API Reference
Core Modules
Materials
Materials module defining material properties for structural elements.
Sections
Sections module defining cross-sectional properties of structural elements.
- class fem2d.sections.Section(area, moi)[source]
Bases:
objectRepresents a cross-section of a structural element with area and moment of inertia.
- A
Cross-sectional area.
- Type:
float
- I
Moment of inertia (second moment of area).
- Type:
float
- classmethod from_circle(diameter)[source]
Create a circular section. :param diameter: Diameter of the circle in consistent units. :type diameter: float
- Returns:
A Section object with area = π*(d/2)^2 and moment of inertia = π*(d/2)^4 / 4.
- Return type:
- classmethod from_rectangle(width, depth)[source]
Create a rectangular section. :param width: Width (horizontal dimension) in consistent units. :type width: float :param depth: Depth (vertical dimension) in consistent units. :type depth: float
- Returns:
A Section object with area = width*depth and moment of inertia = width * depth**3 / 12.
- Return type:
Nodes
Nodes module representing points in the structural model.
- class fem2d.nodes.Node(nid, x, y)[source]
Bases:
objectRepresents a node in a 2D finite element model.
- id
Unique identifier of the node.
- Type:
int or str
- x
x-coordinate of the node.
- Type:
float
- y
y-coordinate of the node.
- Type:
float
- support
Fixity condition of the node’s degrees of freedom [ux, uy, rz].
- Type:
list of bool
- load
Nodal force and moment values [Fx, Fy, Mz].
- Type:
list of float
- dofs
Global degrees of freedom indices assigned to this node.
- Type:
list of int or None
- mass
Translational lumped mass of the node.
- Type:
float
- inertia
Rotational lumped inertia of the node.
- Type:
float
- set_load(fx=0.0, fy=0.0, mz=0.0)[source]
Apply forces and moment directly to the node.
- Parameters:
fx (float, optional) – Concentrated load in the global x-direction. Defaults to 0.0.
fy (float, optional) – Concentrated load in the global y-direction. Defaults to 0.0.
mz (float, optional) – Concentrated moment about the global z-axis. Defaults to 0.0.

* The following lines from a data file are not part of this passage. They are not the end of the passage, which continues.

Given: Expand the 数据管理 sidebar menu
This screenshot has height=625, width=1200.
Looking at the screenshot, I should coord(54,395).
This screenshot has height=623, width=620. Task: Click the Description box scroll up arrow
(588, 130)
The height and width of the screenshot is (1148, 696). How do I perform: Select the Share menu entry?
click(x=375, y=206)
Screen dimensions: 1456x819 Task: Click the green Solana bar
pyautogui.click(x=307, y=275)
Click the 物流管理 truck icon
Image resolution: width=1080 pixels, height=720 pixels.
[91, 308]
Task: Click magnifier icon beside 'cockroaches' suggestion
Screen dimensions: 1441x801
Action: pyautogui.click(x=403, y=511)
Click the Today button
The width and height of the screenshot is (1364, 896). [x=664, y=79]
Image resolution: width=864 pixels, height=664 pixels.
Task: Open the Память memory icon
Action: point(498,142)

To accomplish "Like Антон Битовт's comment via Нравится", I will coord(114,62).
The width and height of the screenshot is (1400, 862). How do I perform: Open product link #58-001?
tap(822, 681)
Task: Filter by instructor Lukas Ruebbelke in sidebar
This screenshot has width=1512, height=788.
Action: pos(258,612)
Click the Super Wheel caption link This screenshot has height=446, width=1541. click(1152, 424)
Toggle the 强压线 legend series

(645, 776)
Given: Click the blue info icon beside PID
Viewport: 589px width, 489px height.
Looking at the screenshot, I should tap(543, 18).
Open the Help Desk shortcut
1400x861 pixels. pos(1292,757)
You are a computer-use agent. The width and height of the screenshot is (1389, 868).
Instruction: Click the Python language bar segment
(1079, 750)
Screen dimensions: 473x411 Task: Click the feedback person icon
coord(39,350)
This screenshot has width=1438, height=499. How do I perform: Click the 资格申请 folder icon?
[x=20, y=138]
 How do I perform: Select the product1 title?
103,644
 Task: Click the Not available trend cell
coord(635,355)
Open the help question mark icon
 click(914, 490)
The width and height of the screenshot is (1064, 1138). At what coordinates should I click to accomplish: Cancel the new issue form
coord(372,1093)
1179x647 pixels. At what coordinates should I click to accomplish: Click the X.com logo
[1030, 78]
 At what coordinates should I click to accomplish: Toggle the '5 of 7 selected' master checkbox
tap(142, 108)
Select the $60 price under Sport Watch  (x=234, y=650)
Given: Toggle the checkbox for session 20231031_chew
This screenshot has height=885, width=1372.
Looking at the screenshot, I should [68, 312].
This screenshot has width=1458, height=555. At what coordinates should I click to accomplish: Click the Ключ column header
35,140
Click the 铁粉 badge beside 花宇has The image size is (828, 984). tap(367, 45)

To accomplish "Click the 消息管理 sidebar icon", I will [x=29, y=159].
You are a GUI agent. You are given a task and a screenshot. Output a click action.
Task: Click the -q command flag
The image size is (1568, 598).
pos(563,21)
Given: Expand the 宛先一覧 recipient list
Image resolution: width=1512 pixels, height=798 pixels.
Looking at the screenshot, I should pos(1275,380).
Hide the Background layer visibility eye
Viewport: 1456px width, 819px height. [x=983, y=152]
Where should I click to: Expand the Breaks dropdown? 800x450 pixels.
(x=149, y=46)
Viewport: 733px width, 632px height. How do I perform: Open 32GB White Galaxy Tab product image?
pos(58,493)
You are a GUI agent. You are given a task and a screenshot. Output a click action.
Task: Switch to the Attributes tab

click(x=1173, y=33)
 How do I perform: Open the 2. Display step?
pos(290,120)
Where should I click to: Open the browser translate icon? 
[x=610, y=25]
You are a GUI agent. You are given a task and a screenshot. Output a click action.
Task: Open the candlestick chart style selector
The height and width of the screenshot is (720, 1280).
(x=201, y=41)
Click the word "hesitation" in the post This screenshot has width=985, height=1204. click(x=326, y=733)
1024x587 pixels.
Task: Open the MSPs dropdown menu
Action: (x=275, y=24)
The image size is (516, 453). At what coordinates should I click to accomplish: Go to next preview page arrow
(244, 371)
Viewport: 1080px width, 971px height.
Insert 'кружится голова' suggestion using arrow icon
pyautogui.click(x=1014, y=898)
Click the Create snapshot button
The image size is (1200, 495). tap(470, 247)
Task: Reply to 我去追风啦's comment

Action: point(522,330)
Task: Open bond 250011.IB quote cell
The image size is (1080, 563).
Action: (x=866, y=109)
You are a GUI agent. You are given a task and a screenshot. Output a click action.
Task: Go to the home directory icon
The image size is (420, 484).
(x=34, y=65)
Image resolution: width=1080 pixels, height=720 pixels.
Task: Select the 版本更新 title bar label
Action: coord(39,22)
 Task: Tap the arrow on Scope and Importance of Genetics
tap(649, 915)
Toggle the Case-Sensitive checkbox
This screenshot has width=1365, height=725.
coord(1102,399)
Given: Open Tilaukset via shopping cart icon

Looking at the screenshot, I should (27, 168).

- set_mass(mass=0.0, inertia=0.0)[source]
Add lumped mass (translational) and optionally rotational inertia.
- Parameters:
mass (float, optional) – Translational mass lumped at the node. Defaults to 0.0.
inertia (float, optional) – Rotational inertia lumped at the node. Defaults to 0.0.
- set_support(ux_fixed=False, uy_fixed=False, rz_fixed=False)[source]
Set support fixity conditions for the degrees of freedom.
- Parameters:
ux_fixed (bool, optional) – Whether translation along the x-axis is fixed. Defaults to False.
uy_fixed (bool, optional) – Whether translation along the y-axis is fixed. Defaults to False.
rz_fixed (bool, optional) – Whether rotation about the z-axis is fixed. Defaults to False.
Loads
Loads module defining point, distributed, and varying loads for nodes and elements.
- class fem2d.loads.DistributedLoad(element, wx=0.0, wy=0.0)[source]
Bases:
ElementLoadRepresents a uniformly distributed load acting on an element. The load is defined in the element’s local coordinate system:
wx: force per unit length along local x (axial) wy: force per unit length along local y (transverse)
- class fem2d.loads.ElementLoad(element)[source]
Bases:
objectBase class for loads acting along the length of an element.
- element
The element to which the load is applied.
- Type:
- class fem2d.loads.ElementPointLoad(element, px=0.0, py=0.0, mz=0.0, x=0.0)[source]
Bases:
ElementLoadRepresents a point load acting on an element at a specific distance from its start node. The load is defined in the element’s local coordinate system:
px: force along local x (axial) py: force along local y (transverse) mz: moment around local z x: distance from the start node of the element.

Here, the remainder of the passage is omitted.